» **EXERCISE DATA**
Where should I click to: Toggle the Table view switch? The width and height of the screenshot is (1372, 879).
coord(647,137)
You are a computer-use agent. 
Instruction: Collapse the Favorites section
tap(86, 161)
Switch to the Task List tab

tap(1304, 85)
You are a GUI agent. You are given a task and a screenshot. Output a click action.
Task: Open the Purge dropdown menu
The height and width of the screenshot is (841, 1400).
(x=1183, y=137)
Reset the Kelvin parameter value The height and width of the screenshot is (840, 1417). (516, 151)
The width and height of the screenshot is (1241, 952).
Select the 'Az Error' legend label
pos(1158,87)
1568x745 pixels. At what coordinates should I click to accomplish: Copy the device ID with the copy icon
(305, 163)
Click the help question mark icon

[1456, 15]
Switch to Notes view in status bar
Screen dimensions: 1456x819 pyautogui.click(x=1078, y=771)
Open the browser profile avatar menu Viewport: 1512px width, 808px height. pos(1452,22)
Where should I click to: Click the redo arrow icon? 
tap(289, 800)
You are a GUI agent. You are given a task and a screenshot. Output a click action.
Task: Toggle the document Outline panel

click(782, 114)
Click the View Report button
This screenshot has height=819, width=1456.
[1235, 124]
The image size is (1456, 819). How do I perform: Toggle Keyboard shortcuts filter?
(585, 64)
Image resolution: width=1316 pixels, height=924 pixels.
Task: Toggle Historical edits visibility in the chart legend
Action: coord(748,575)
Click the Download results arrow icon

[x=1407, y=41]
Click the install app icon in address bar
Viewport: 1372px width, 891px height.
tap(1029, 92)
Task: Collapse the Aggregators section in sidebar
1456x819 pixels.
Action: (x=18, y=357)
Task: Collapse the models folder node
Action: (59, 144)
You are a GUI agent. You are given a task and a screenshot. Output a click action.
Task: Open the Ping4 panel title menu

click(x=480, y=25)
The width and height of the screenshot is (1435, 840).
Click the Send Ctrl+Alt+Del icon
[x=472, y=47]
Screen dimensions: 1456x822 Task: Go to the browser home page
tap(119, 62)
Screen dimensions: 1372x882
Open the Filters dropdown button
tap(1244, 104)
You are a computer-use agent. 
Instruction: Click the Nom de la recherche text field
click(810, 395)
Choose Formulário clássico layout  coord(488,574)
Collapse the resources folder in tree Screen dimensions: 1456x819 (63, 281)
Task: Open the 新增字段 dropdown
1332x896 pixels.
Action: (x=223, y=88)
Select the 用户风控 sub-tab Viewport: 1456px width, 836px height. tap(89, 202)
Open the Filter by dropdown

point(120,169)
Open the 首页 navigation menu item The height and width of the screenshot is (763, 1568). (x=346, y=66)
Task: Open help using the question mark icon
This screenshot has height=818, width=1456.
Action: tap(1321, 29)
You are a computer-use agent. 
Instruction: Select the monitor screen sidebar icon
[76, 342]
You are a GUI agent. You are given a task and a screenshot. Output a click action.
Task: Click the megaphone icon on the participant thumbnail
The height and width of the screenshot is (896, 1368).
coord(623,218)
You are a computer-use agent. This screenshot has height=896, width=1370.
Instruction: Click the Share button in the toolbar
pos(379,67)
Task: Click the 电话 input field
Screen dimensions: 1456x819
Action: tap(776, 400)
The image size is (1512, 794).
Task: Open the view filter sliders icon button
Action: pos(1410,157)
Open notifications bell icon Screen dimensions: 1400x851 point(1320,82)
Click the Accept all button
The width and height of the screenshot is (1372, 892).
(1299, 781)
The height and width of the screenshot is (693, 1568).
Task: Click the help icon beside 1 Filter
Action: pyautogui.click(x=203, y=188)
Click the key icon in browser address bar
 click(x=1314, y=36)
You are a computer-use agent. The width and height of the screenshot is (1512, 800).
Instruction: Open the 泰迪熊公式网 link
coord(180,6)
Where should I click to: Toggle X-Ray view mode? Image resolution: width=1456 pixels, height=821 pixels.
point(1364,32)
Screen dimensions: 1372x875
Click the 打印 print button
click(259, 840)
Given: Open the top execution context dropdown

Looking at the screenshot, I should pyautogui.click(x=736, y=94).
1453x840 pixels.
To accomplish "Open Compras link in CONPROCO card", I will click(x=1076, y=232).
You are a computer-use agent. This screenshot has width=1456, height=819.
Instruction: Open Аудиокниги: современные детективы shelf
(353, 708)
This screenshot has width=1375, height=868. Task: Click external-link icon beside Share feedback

» **INSTRUCTIONS TO FOLLOW**
From the line that contains "Given: Open the" through the final line of the material, copy every line exactly, including both ends.

» **YOUR SOLUTION**
Given: Open the top execution context dropdown

Looking at the screenshot, I should pyautogui.click(x=736, y=94).
1453x840 pixels.
To accomplish "Open Compras link in CONPROCO card", I will click(x=1076, y=232).
You are a computer-use agent. This screenshot has width=1456, height=819.
Instruction: Open Аудиокниги: современные детективы shelf
(353, 708)
This screenshot has width=1375, height=868. Task: Click external-link icon beside Share feedback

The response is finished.